In case you have not seen this, the famous Viraemia playthrough video of technical death metal on 10 string bass ...

https://www.youtube.com/watch?v=FGVyk_TObCo


----------



## knispler (May 17, 2017)

Having owned basses with 5 and seven strings, I moved back to a four string Fender, because that is the range I see suitable and controllable for me. So I would never consider having more than 5 strings anymore. So, I do not see it necessary for me, but extreme instruments for extreme music.


----------



## marcwormjim (May 17, 2017)

The clip reminded me of Psyopus. Does he play any Behold...The Arctopus-type stuff on that thing, or is that just a stereotype?


----------



## MaxOfMetal (May 17, 2017)

*Let's keep the interforum bashing out of here. *


----------



## marcwormjim (May 17, 2017)

In all fairness, I was joking about *bass players*, and not the site.


----------



## iamaom (May 17, 2017)

While I'm not telling anyone what they should do with their art, I'm not a big fan of the string and tuning. I mean, 99% of people listening to his music will be over the internet on ....ty headphones via compressed youtube videos, so having an instrument where a large portion of it is inaudible doesn't seem like a very great idea. I've also watched his videos and the majority of his technique is sweeping on the higher strings and he barely even touches the lowest one. There are plenty of players that can utilize the full range of a 6 or even 7 string bass, but I definitley think there's a limit to the amount of actual work you can get done with an instrument in that style, he might as well play a chapman stick (which I'm very surpised more tech bands don't use).


----------



## Esp Griffyn (May 17, 2017)

Holy crap that sounds like ass. Sloppy as hell without the studio magic too.

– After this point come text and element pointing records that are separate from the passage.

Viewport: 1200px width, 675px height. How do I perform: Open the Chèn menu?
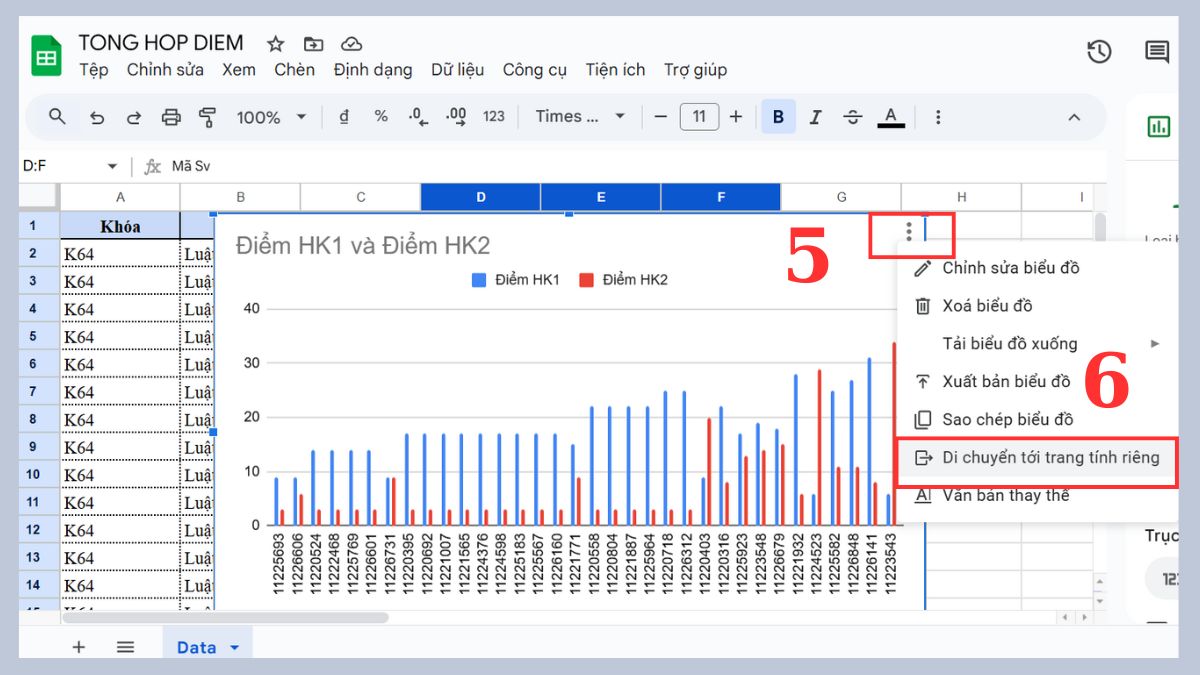(295, 70)
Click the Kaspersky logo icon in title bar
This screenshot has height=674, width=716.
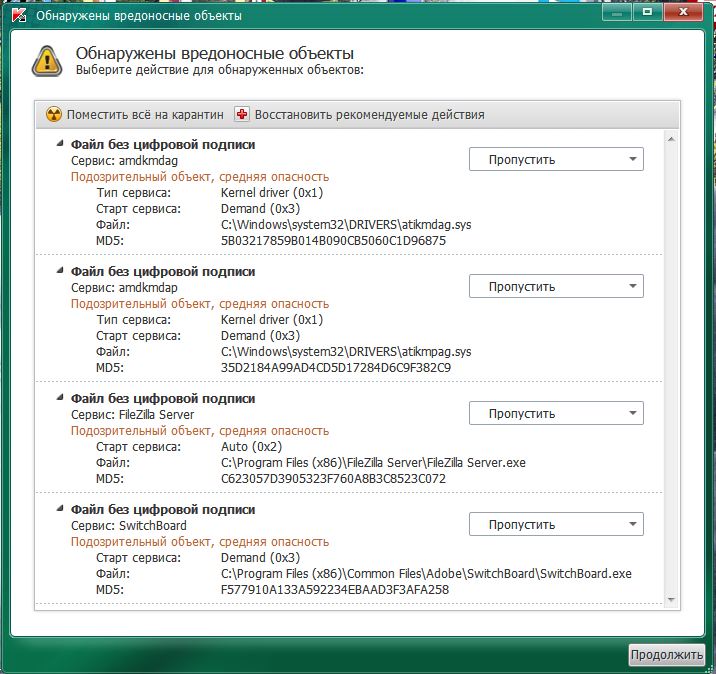tap(15, 16)
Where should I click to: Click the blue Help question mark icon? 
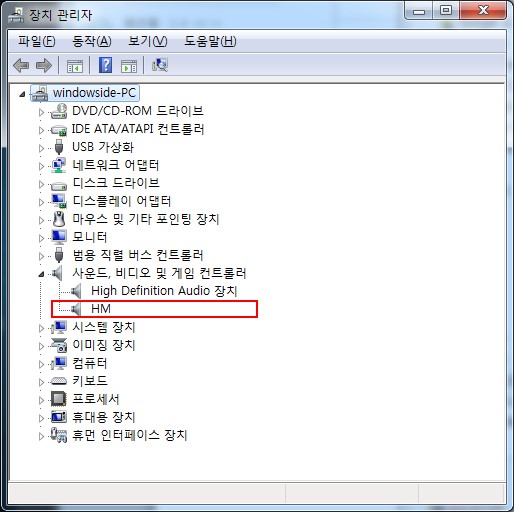(x=105, y=65)
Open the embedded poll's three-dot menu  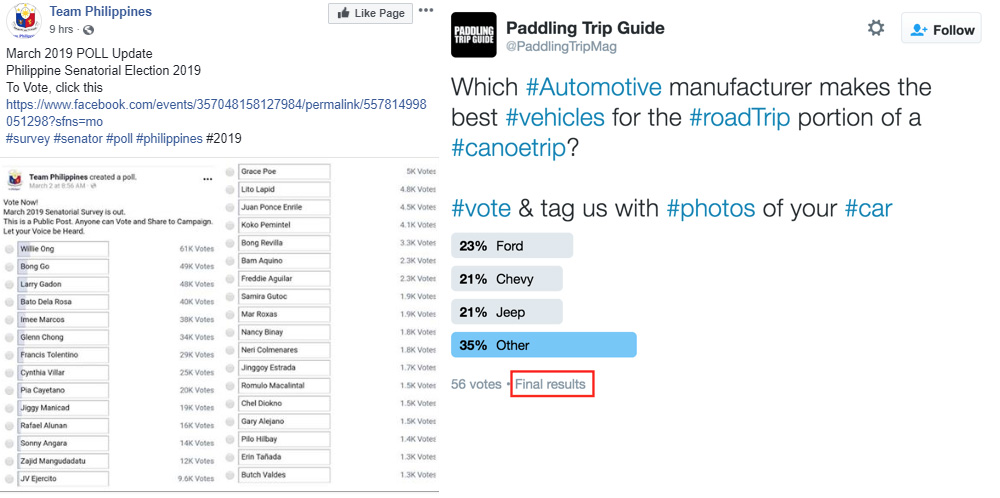pyautogui.click(x=207, y=180)
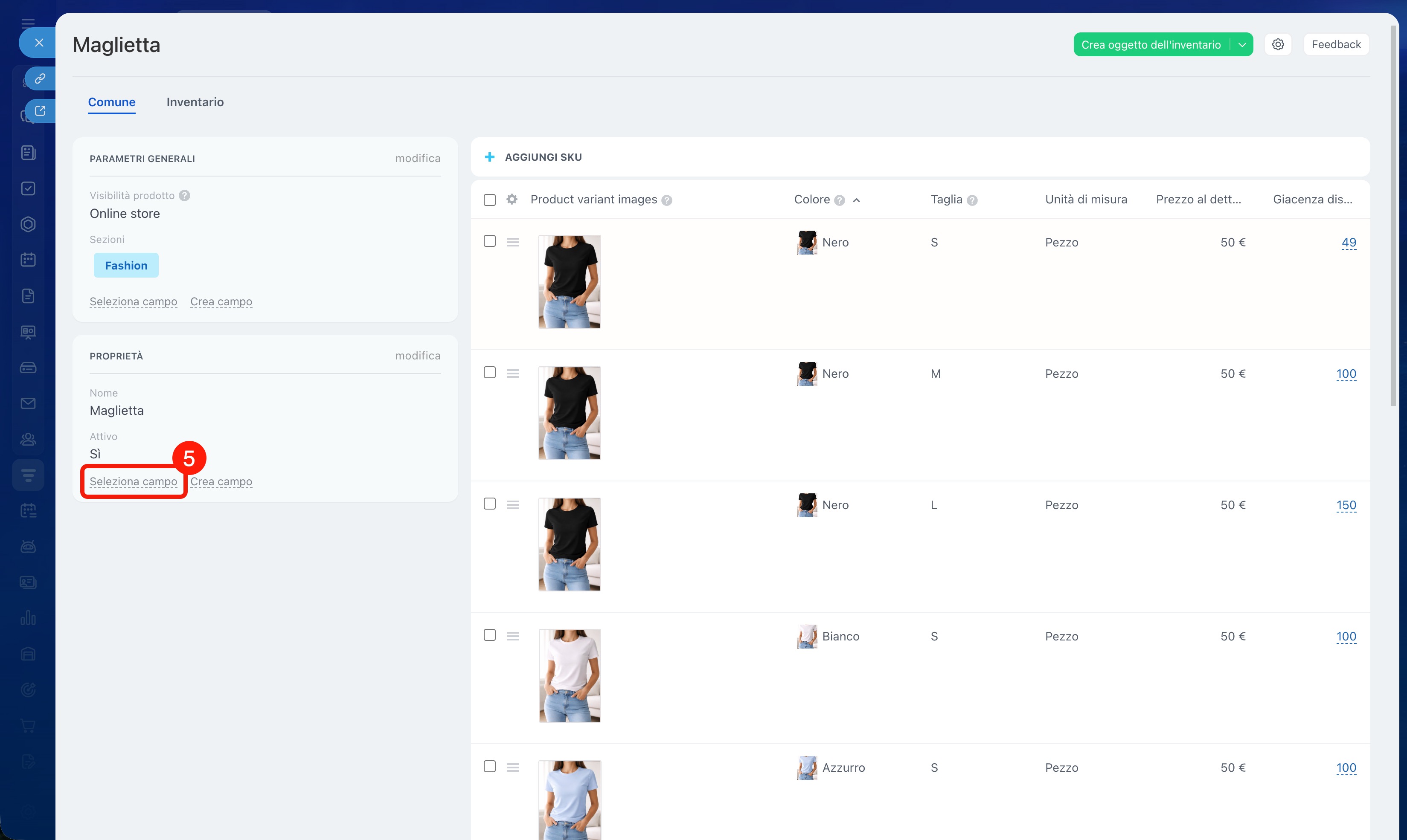The width and height of the screenshot is (1407, 840).
Task: Click the help icon beside Taglia column
Action: pyautogui.click(x=972, y=200)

I'm yet to hear any bassist who really makes a case for these crazy mega-ERBs. I remember them being really in fashion with a little crowd on Talkbass about 15 years ago but apart from doing a big of tapping and making hitting a root note on an open string here or there, no one was really using the range on them. A lot of the most popular stuff that used to get shared around using them could be comfortably played on 5 strings. Out of all of them, Yves Carbonne came the closest to making a real go of using the whole range, but his ability as a musician did vastly outstrip pretty much any of the other guys on the "scene".

Bill Dickens does make good use of his Conklin 7s full range, he is a monster player too but probably a bit beyond the taste of most on this forum.


----------



## ixlramp (May 17, 2017)

My rant was about some bass players, not just about a bass forum. You know how conservative many guitarists and bassists tend to be, which is why i'm here, and prefer to hang out with metal guitarists even though i only play basses. People here tend to be more open-minded and experimental.


----------



## ixlramp (May 17, 2017)

Esp Griffyn said:


> I'm yet to hear any bassist who really makes a case for these crazy mega-ERBs.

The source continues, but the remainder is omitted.